[Data entries]
┌────────
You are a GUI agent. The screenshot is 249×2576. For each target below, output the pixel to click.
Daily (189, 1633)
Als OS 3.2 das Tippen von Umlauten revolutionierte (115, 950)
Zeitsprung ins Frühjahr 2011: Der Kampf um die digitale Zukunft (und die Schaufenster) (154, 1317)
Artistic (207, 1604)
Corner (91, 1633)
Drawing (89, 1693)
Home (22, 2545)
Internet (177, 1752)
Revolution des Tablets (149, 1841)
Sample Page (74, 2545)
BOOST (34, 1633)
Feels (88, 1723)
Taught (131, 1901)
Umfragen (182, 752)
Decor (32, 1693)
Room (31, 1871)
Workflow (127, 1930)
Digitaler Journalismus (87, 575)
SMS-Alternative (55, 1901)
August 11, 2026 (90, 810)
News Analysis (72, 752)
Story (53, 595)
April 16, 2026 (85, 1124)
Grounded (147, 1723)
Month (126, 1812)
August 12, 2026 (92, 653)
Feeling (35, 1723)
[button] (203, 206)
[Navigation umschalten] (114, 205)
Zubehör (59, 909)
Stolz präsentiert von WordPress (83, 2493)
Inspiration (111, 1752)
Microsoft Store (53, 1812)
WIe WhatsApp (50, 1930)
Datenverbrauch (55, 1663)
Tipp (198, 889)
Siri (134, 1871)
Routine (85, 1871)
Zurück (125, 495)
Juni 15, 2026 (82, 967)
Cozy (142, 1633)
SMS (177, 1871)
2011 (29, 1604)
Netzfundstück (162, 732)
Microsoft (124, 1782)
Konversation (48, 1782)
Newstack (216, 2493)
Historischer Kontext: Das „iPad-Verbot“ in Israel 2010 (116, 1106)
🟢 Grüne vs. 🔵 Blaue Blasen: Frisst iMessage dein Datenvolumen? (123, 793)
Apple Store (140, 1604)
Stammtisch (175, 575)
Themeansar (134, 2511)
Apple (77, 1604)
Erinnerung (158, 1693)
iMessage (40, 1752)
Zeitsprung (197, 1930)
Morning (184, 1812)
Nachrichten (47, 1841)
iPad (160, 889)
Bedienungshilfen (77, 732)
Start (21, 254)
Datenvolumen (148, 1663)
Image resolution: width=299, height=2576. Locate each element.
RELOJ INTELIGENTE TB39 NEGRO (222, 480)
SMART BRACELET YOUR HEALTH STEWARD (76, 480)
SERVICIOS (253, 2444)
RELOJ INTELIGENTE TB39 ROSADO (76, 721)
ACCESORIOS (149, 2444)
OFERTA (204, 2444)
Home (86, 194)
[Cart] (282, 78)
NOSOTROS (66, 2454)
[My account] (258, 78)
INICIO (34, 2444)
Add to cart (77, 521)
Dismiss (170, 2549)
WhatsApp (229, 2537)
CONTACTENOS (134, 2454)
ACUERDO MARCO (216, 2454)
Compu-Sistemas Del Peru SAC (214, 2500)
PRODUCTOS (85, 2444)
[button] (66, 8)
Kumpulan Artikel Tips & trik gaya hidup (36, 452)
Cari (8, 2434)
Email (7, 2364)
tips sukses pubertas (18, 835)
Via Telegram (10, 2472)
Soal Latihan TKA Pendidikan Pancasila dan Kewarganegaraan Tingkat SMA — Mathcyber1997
└────────
▶ **EXERCISE**
Please make an exact copy of the lines above from the line with "Workflow (127, 1930)" through the line with "Newstack (216, 2493)", both ends included.

▶ **RESULT OF THIS EXERCISE**
Workflow (127, 1930)
Digitaler Journalismus (87, 575)
SMS-Alternative (55, 1901)
August 11, 2026 (90, 810)
News Analysis (72, 752)
Story (53, 595)
April 16, 2026 (85, 1124)
Grounded (147, 1723)
Month (126, 1812)
August 12, 2026 (92, 653)
Feeling (35, 1723)
[button] (203, 206)
[Navigation umschalten] (114, 205)
Zubehör (59, 909)
Stolz präsentiert von WordPress (83, 2493)
Inspiration (111, 1752)
Microsoft Store (53, 1812)
WIe WhatsApp (50, 1930)
Datenverbrauch (55, 1663)
Tipp (198, 889)
Siri (134, 1871)
Routine (85, 1871)
Zurück (125, 495)
Juni 15, 2026 (82, 967)
Cozy (142, 1633)
SMS (177, 1871)
2011 (29, 1604)
Netzfundstück (162, 732)
Microsoft (124, 1782)
Konversation (48, 1782)
Newstack (216, 2493)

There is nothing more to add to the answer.